NASA researchers don't want to miss a minute of the action, so they're watching a Double Asteroid Redirection Test (DART) live.  That's why they'll be using both the seasoned Hubble Space Telescope and the rising star James Webb Space Telescope to watch the show as it happens.

NASA's DART asteroid mission is a trial run for Earth's potential usage of planetary defence measures in the event of an asteroid hit. The goal of this operation is to destroy the Dimorphos asteroid by crashing a spaceship against it. According to experts, the asteroid's path will be altered as a result of the impact. This test flight will teach NASA a number of important things, including how much deflection is possible and how fast an object must be moving in order to achieve that deflection.
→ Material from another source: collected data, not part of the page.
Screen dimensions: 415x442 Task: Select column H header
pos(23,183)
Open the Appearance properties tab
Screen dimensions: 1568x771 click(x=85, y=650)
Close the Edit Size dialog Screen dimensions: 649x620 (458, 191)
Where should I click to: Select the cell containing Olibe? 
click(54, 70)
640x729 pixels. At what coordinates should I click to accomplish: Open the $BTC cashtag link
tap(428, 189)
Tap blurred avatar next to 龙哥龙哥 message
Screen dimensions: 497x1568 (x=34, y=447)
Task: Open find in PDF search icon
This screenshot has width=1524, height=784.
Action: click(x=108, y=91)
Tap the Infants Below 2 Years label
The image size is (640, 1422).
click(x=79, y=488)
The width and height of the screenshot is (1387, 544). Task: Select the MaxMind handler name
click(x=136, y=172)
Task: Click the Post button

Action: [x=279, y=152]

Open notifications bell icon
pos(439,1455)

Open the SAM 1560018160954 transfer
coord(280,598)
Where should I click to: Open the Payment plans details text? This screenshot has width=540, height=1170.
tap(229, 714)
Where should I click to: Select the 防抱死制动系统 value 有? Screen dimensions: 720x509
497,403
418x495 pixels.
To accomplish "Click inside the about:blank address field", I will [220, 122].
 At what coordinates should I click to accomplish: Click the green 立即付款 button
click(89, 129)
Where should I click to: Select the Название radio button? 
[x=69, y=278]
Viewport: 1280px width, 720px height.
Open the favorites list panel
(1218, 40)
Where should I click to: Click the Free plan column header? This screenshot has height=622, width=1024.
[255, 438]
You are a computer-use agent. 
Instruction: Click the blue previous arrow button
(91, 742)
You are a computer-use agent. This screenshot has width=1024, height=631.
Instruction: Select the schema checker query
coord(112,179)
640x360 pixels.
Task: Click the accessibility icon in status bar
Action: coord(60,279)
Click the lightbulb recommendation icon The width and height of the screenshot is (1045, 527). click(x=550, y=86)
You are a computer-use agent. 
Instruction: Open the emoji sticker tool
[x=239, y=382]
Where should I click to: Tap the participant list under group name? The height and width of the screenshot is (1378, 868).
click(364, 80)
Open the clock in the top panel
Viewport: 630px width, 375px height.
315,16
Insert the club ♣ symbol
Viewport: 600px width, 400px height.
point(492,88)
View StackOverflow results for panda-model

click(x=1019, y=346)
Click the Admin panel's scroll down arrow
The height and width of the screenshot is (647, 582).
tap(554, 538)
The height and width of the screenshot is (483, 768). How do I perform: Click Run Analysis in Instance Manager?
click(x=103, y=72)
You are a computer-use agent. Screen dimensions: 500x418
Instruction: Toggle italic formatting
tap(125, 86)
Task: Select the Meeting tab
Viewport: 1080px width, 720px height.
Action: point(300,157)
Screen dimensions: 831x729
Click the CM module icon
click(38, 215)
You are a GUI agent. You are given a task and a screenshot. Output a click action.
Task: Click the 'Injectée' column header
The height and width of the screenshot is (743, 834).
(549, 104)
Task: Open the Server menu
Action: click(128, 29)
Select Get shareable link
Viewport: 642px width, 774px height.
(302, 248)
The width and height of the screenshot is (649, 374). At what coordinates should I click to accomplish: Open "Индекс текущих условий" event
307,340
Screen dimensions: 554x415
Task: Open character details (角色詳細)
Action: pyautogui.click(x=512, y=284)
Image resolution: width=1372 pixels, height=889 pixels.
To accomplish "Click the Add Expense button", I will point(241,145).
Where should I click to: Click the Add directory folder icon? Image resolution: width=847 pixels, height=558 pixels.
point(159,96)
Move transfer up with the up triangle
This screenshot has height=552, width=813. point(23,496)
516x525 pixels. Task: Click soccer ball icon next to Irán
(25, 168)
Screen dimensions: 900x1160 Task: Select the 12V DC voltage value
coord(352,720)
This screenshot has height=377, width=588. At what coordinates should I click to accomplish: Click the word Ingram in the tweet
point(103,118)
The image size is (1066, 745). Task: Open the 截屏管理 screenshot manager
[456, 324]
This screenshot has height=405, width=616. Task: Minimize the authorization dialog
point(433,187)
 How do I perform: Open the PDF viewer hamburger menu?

"This is a unique opportunity and a unique moment to take all the resources that we possibly can to maximize what we've learned”, Nancy Chabot, a planetary scientist at Johns Hopkins University Applied Physics Laboratory in Baltimore and DART's coordination lead, stated during a media briefing, according Space.com.

NASA will gather data in different methods. The incident will be recorded by a cubesat aboard the spaceship. Three minutes after impact, it will sends photos. ESA will deploy a spacecraft in 2026 to analyse the impact. Several ground-based telescopes will also live broadcast. NASA needs Hubble and Webb telescopes, however.

Space telescopes may give a sharper sight without disrupting Earth's atmosphere. These telescopes function on multiple spectrums and may capture diverse data, helping scientists fill in gaps.